Description of the task: Rewrite the material below, changing every "GUI agent" to "interface assistant" and leaving everything else as it is.

Given records:
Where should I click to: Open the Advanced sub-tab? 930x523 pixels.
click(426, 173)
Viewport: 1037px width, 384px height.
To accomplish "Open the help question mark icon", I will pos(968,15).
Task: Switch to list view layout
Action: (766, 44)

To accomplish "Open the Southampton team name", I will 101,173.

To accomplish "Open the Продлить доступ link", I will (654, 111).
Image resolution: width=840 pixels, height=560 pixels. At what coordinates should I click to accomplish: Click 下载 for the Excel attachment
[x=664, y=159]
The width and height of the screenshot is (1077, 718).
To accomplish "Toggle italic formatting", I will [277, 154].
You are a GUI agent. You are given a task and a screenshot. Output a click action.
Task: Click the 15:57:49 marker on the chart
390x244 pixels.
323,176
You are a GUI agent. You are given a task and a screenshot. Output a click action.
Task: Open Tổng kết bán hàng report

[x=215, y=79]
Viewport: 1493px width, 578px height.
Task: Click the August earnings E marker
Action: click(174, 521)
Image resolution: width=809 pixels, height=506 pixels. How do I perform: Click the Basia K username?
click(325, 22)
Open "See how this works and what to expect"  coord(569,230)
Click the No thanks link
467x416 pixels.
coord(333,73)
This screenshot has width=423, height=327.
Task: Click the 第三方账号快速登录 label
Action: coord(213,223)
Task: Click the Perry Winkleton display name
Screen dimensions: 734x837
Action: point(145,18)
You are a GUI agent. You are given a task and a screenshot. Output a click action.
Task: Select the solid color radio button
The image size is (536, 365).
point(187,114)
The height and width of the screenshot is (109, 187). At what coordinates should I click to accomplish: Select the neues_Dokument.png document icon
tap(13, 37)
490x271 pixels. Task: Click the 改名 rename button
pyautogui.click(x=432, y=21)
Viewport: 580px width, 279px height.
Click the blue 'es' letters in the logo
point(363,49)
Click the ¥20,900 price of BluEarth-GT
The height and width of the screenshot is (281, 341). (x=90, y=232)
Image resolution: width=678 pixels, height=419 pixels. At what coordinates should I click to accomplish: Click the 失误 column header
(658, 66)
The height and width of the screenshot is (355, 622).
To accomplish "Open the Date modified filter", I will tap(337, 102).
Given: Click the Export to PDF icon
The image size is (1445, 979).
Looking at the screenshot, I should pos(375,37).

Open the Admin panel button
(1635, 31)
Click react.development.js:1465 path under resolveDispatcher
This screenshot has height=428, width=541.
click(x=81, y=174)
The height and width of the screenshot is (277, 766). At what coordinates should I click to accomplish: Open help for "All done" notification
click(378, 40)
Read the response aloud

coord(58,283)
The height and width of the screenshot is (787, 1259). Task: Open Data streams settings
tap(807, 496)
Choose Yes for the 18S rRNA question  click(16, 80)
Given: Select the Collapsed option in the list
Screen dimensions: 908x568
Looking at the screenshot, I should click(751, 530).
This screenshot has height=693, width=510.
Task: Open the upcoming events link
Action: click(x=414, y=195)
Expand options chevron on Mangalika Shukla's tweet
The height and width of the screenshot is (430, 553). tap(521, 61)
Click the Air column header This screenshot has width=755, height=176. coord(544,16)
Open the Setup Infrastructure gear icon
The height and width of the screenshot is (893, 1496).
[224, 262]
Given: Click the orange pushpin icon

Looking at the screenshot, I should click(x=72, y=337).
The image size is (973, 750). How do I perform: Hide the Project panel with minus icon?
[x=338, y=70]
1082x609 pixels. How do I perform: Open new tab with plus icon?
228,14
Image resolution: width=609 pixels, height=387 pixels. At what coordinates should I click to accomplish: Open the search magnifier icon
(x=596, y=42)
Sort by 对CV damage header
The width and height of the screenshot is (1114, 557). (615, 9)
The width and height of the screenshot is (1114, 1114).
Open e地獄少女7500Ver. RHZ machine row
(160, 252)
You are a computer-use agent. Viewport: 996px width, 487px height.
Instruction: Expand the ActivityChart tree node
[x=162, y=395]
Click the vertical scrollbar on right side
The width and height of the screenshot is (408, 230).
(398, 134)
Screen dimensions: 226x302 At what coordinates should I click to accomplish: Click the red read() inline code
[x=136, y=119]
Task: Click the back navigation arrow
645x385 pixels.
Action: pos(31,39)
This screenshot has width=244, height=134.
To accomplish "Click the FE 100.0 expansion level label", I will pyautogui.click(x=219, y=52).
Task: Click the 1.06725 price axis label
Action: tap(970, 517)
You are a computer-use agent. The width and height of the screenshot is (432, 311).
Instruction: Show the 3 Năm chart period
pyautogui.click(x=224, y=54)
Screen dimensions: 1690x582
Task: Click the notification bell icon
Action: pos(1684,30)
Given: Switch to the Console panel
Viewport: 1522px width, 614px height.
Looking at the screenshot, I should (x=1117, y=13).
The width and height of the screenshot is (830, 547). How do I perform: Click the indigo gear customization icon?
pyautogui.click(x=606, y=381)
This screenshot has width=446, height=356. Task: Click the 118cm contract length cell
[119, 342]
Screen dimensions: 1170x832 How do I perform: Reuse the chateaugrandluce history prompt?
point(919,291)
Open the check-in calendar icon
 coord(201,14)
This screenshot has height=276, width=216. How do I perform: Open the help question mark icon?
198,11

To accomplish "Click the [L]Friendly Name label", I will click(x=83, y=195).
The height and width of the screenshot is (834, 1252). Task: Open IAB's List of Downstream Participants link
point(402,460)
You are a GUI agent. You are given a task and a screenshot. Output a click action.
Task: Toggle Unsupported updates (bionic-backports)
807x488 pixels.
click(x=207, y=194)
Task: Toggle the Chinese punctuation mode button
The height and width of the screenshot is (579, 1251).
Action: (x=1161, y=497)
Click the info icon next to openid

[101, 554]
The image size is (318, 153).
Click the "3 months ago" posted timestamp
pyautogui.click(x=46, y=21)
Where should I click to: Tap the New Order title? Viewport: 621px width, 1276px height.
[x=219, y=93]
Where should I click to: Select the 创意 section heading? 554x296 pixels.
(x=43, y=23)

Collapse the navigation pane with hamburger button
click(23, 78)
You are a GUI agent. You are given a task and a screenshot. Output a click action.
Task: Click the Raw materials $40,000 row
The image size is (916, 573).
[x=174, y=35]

Response to the exercise:
Where should I click to: Open the Advanced sub-tab? 930x523 pixels.
click(426, 173)
Viewport: 1037px width, 384px height.
To accomplish "Open the help question mark icon", I will pos(968,15).
Task: Switch to list view layout
Action: (766, 44)

To accomplish "Open the Southampton team name", I will 101,173.

To accomplish "Open the Продлить доступ link", I will (654, 111).
Image resolution: width=840 pixels, height=560 pixels. At what coordinates should I click to accomplish: Click 下载 for the Excel attachment
[x=664, y=159]
The width and height of the screenshot is (1077, 718).
To accomplish "Toggle italic formatting", I will [277, 154].
You are a interface assistant. You are given a task and a screenshot. Output a click action.
Task: Click the 15:57:49 marker on the chart
390x244 pixels.
323,176
You are a interface assistant. You are given a task and a screenshot. Output a click action.
Task: Open Tổng kết bán hàng report

[x=215, y=79]
Viewport: 1493px width, 578px height.
Task: Click the August earnings E marker
Action: click(174, 521)
Image resolution: width=809 pixels, height=506 pixels. How do I perform: Click the Basia K username?
click(325, 22)
Open "See how this works and what to expect"  coord(569,230)
Click the No thanks link
467x416 pixels.
coord(333,73)
This screenshot has width=423, height=327.
Task: Click the 第三方账号快速登录 label
Action: coord(213,223)
Task: Click the Perry Winkleton display name
Screen dimensions: 734x837
Action: point(145,18)
You are a interface assistant. You are given a task and a screenshot. Output a click action.
Task: Select the solid color radio button
The image size is (536, 365).
point(187,114)
The height and width of the screenshot is (109, 187). At what coordinates should I click to accomplish: Select the neues_Dokument.png document icon
tap(13, 37)
490x271 pixels. Task: Click the 改名 rename button
pyautogui.click(x=432, y=21)
Viewport: 580px width, 279px height.
Click the blue 'es' letters in the logo
point(363,49)
Click the ¥20,900 price of BluEarth-GT
The height and width of the screenshot is (281, 341). (x=90, y=232)
Image resolution: width=678 pixels, height=419 pixels. At what coordinates should I click to accomplish: Click the 失误 column header
(658, 66)
The height and width of the screenshot is (355, 622).
To accomplish "Open the Date modified filter", I will tap(337, 102).
Given: Click the Export to PDF icon
The image size is (1445, 979).
Looking at the screenshot, I should pos(375,37).

Open the Admin panel button
(1635, 31)
Click react.development.js:1465 path under resolveDispatcher
This screenshot has height=428, width=541.
click(x=81, y=174)
The height and width of the screenshot is (277, 766). At what coordinates should I click to accomplish: Open help for "All done" notification
click(378, 40)
Read the response aloud

coord(58,283)
The height and width of the screenshot is (787, 1259). Task: Open Data streams settings
tap(807, 496)
Choose Yes for the 18S rRNA question  click(16, 80)
Given: Select the Collapsed option in the list
Screen dimensions: 908x568
Looking at the screenshot, I should click(751, 530).
This screenshot has height=693, width=510.
Task: Open the upcoming events link
Action: click(x=414, y=195)
Expand options chevron on Mangalika Shukla's tweet
The height and width of the screenshot is (430, 553). tap(521, 61)
Click the Air column header This screenshot has width=755, height=176. coord(544,16)
Open the Setup Infrastructure gear icon
The height and width of the screenshot is (893, 1496).
[224, 262]
Given: Click the orange pushpin icon

Looking at the screenshot, I should click(x=72, y=337).
The image size is (973, 750). How do I perform: Hide the Project panel with minus icon?
[x=338, y=70]
1082x609 pixels. How do I perform: Open new tab with plus icon?
228,14
Image resolution: width=609 pixels, height=387 pixels. At what coordinates should I click to accomplish: Open the search magnifier icon
(x=596, y=42)
Sort by 对CV damage header
The width and height of the screenshot is (1114, 557). (615, 9)
The width and height of the screenshot is (1114, 1114).
Open e地獄少女7500Ver. RHZ machine row
(160, 252)
You are a computer-use agent. Viewport: 996px width, 487px height.
Instruction: Expand the ActivityChart tree node
[x=162, y=395]
Click the vertical scrollbar on right side
The width and height of the screenshot is (408, 230).
(398, 134)
Screen dimensions: 226x302 At what coordinates should I click to accomplish: Click the red read() inline code
[x=136, y=119]
Task: Click the back navigation arrow
645x385 pixels.
Action: pos(31,39)
This screenshot has width=244, height=134.
To accomplish "Click the FE 100.0 expansion level label", I will pyautogui.click(x=219, y=52).
Task: Click the 1.06725 price axis label
Action: tap(970, 517)
You are a computer-use agent. The width and height of the screenshot is (432, 311).
Instruction: Show the 3 Năm chart period
pyautogui.click(x=224, y=54)
Screen dimensions: 1690x582
Task: Click the notification bell icon
Action: pos(1684,30)
Given: Switch to the Console panel
Viewport: 1522px width, 614px height.
Looking at the screenshot, I should (x=1117, y=13).
The width and height of the screenshot is (830, 547). How do I perform: Click the indigo gear customization icon?
pyautogui.click(x=606, y=381)
This screenshot has width=446, height=356. Task: Click the 118cm contract length cell
[119, 342]
Screen dimensions: 1170x832 How do I perform: Reuse the chateaugrandluce history prompt?
point(919,291)
Open the check-in calendar icon
 coord(201,14)
This screenshot has height=276, width=216. How do I perform: Open the help question mark icon?
198,11

To accomplish "Click the [L]Friendly Name label", I will click(x=83, y=195).
The height and width of the screenshot is (834, 1252). Task: Open IAB's List of Downstream Participants link
point(402,460)
You are a interface assistant. You are given a task and a screenshot. Output a click action.
Task: Toggle Unsupported updates (bionic-backports)
807x488 pixels.
click(x=207, y=194)
Task: Toggle the Chinese punctuation mode button
The height and width of the screenshot is (579, 1251).
Action: (x=1161, y=497)
Click the info icon next to openid

[101, 554]
The image size is (318, 153).
Click the "3 months ago" posted timestamp
pyautogui.click(x=46, y=21)
Where should I click to: Tap the New Order title? Viewport: 621px width, 1276px height.
[x=219, y=93]
Where should I click to: Select the 创意 section heading? 554x296 pixels.
(x=43, y=23)

Collapse the navigation pane with hamburger button
click(23, 78)
You are a interface assistant. You are given a task and a screenshot. Output a click action.
Task: Click the Raw materials $40,000 row
The image size is (916, 573).
[x=174, y=35]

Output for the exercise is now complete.